*WHAT IS EXPECTED*.
Only the lines from the line holding "Click the RTL-SDR receiver description" through the final line of the entries below are to be returned, exactly as they stand.

*INPUT MATERIAL*.
---

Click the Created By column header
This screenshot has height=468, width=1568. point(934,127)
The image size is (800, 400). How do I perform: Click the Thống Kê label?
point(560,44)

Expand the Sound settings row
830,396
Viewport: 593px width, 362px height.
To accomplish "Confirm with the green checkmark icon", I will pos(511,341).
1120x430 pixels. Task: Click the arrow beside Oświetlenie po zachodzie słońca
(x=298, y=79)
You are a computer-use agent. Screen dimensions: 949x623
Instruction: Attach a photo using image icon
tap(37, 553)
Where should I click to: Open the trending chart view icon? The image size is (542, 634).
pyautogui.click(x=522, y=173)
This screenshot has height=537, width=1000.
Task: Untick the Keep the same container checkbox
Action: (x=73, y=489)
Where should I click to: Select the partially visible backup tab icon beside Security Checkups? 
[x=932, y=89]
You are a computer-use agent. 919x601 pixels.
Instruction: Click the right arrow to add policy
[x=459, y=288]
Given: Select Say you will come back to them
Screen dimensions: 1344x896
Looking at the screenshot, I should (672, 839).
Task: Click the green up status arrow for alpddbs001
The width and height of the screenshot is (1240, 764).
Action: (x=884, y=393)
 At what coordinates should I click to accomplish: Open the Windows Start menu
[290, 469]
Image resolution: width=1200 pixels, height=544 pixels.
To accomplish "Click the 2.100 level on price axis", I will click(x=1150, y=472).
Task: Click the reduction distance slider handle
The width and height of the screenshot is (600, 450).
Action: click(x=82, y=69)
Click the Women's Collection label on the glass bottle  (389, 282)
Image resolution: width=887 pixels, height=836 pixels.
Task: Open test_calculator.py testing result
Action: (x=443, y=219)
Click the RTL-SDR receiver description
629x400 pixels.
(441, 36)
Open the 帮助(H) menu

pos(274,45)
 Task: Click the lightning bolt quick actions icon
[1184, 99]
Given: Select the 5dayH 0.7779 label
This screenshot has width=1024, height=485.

---

*THE ANSWER*.
Click the RTL-SDR receiver description
629x400 pixels.
(441, 36)
Open the 帮助(H) menu

pos(274,45)
 Task: Click the lightning bolt quick actions icon
[1184, 99]
Given: Select the 5dayH 0.7779 label
This screenshot has width=1024, height=485.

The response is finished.